§ Instructions to follow
Write out every one of the following items verbatim, line for line.

Collected data:
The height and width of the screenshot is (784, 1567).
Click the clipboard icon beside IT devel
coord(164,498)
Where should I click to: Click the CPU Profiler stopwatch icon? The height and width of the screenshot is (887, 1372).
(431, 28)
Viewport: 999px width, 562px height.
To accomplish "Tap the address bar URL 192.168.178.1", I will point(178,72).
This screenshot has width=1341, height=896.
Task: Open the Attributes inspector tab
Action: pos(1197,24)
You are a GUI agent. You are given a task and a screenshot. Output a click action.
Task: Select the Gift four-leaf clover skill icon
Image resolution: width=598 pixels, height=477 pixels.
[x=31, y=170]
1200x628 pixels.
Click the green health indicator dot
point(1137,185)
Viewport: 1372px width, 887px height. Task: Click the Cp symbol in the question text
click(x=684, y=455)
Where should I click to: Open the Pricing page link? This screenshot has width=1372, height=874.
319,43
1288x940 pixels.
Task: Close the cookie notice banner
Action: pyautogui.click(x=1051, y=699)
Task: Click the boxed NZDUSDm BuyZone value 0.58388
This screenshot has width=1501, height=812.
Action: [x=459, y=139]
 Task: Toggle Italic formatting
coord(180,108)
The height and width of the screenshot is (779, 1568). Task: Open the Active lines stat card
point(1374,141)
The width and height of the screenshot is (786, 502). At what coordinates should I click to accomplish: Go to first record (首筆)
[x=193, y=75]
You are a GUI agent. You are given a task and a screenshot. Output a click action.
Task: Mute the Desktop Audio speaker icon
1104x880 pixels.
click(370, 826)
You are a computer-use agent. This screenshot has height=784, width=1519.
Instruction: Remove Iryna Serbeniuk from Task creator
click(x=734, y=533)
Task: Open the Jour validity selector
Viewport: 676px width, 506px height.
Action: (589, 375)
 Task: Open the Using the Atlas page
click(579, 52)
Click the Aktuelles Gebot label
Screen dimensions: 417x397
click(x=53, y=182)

§ Response
The height and width of the screenshot is (784, 1567).
Click the clipboard icon beside IT devel
coord(164,498)
Where should I click to: Click the CPU Profiler stopwatch icon? The height and width of the screenshot is (887, 1372).
(431, 28)
Viewport: 999px width, 562px height.
To accomplish "Tap the address bar URL 192.168.178.1", I will point(178,72).
This screenshot has width=1341, height=896.
Task: Open the Attributes inspector tab
Action: pos(1197,24)
You are a GUI agent. You are given a task and a screenshot. Output a click action.
Task: Select the Gift four-leaf clover skill icon
Image resolution: width=598 pixels, height=477 pixels.
[x=31, y=170]
1200x628 pixels.
Click the green health indicator dot
point(1137,185)
Viewport: 1372px width, 887px height. Task: Click the Cp symbol in the question text
click(x=684, y=455)
Where should I click to: Open the Pricing page link? This screenshot has width=1372, height=874.
319,43
1288x940 pixels.
Task: Close the cookie notice banner
Action: pyautogui.click(x=1051, y=699)
Task: Click the boxed NZDUSDm BuyZone value 0.58388
This screenshot has width=1501, height=812.
Action: [x=459, y=139]
 Task: Toggle Italic formatting
coord(180,108)
The height and width of the screenshot is (779, 1568). Task: Open the Active lines stat card
point(1374,141)
The width and height of the screenshot is (786, 502). At what coordinates should I click to accomplish: Go to first record (首筆)
[x=193, y=75]
You are a GUI agent. You are given a task and a screenshot. Output a click action.
Task: Mute the Desktop Audio speaker icon
1104x880 pixels.
click(370, 826)
You are a computer-use agent. This screenshot has height=784, width=1519.
Instruction: Remove Iryna Serbeniuk from Task creator
click(x=734, y=533)
Task: Open the Jour validity selector
Viewport: 676px width, 506px height.
Action: (589, 375)
 Task: Open the Using the Atlas page
click(579, 52)
Click the Aktuelles Gebot label
Screen dimensions: 417x397
click(x=53, y=182)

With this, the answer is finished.